Our favorite time of the year is finally here!

It is time to celebrate and dedicate the entire month of February to black history. Follow Sheen Magazine along the way as we’ll share black history facts throughout the entire month. Every day, we will share little-known facts, celebrate those who played made their mark in history, and the historic moments and events.

Madam C.J. Walker

Madam C.J. Walker was born on December 23rd, 1867 in Delta, Louisiana. Her birth name was Sarah Breedlove. Her parents, Owen and Minerva were freed slaves. Sarah was their fifth child, and the first in her family to be free-born.

Sarah became an orphan at seven years old when Minerva passed away due to unknown causes. After her parents’ passing, Sarah went on to live with her sister and brother in law to Vicksburg, Missippi in 1877. There is no documentation that exists to verify Sarah’s employment during this time frame.

Sarah was frequently mistreated by her brother-in-law but she would soon go on to meet Moses McWilliams at just 14-years-old and was able to escape the harsh treatment. On June 6th, 1885, Sarah gave birth to her daughter, A’Leila. Unfortunately, two years later, Moses passed away.

The mother and daughter duo moved to St. Louis where she found work as a washerwoman, earning $1.50 a day! With this money, Sarah was able to send her daughter to the city’s public schools. Sarah also attended night school as much as she could.

While living in St. Louis, she met her second husband Charles J. Walker.

The idea

Sarah developed a scalp disorder during the 1890s, because of this she began to lose her hair, which sparked an idea for her to experiment with home remedies and store-bought hair care treatments in order to improve her condition.

Sarah became a commission agent when she was hired on by Annie Turnbo Malone and moved to Denver, Colorado.

Turning the idea into reality

Walker’s husband helped ads for the treatments made by Sarah and encouraged her to use a more recognized name, Madam C.J. Walker. In 1907, the couple traveled to promote the products and give demonstrations that included her own formula for pomade and the use of heated combs.

In 1908, Walker opened up a factory and beauty school in Pittsburgh! She transferred her business operations to Indianapolis and titled it the Madam C.J. Walker Manufacturing Company which grew to become a highly successful company. There, the company manufactured cosmetics and trained sales beauticians called, “Walker Agents.”

On top of all the success, Walker organized clubs and conventions for these agents and held philanthropic and educational efforts.

New ventures

Madam C.J. Walker and Charles divorced in 1913. She traveled to Latin America and the Caribbean to promote her business and recruit others to teach her methods.

While away, A’Leila helped facilitate the purchase of property for the company in Harlem, New York. Walker returned from her travels in 1916 and continued to operate her business in Harlem while the day-to-day operations of her factory happened in Indianapolis.

In 1918, Walker built an Italianate mansion called, Villa Lewaro. It was designed by African American architect, Vertner Tandy.
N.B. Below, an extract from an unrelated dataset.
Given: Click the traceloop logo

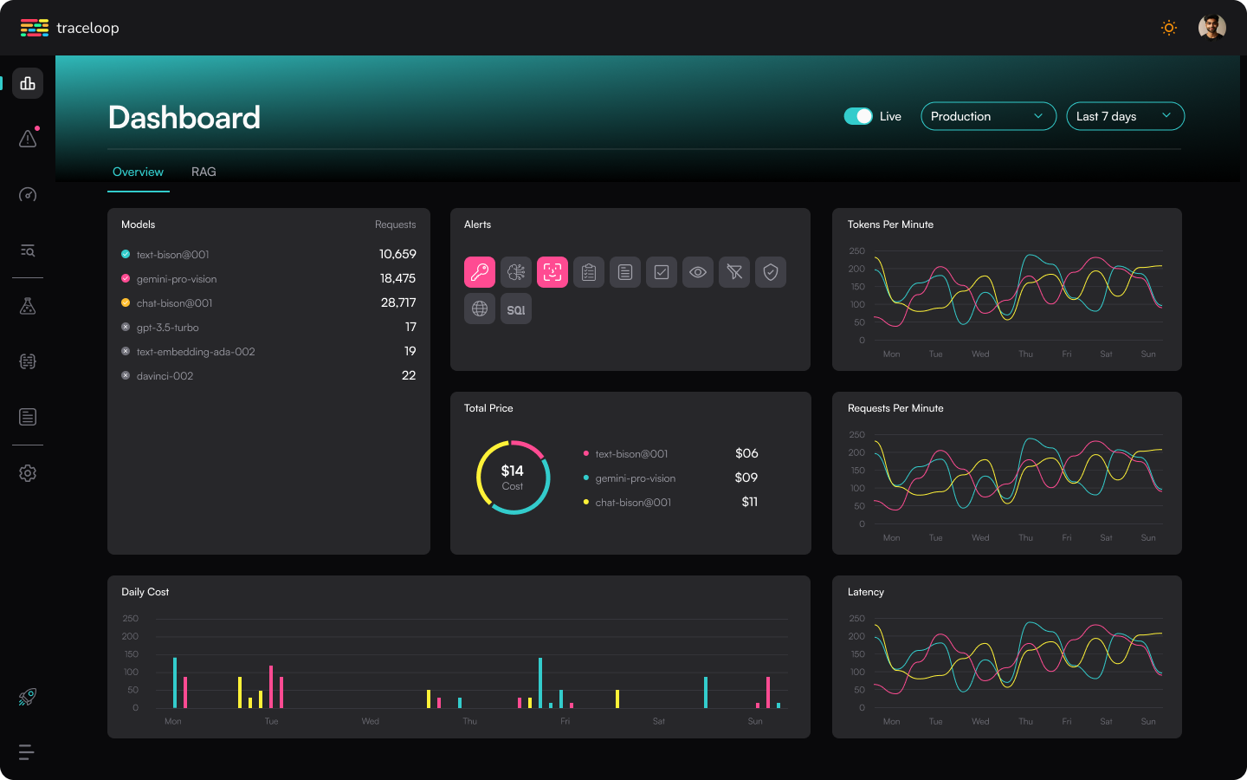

We know that Walker took part in the social and political culture of the Harlem Renaissance. She found philanthropies and educational scholarships, donated to the homes for the elderly, the National Association for the Advancement of Colored People, and the National Conference on Lynching to improve the lives of African Americans.

The passing of Madam C.J. Walker

Madam C.J. Walker passed away on May 25th, 1919 at the age of 51 due to hypertension. At the time of her death, she was the sole owner of her business, which was valued at more than $1 million!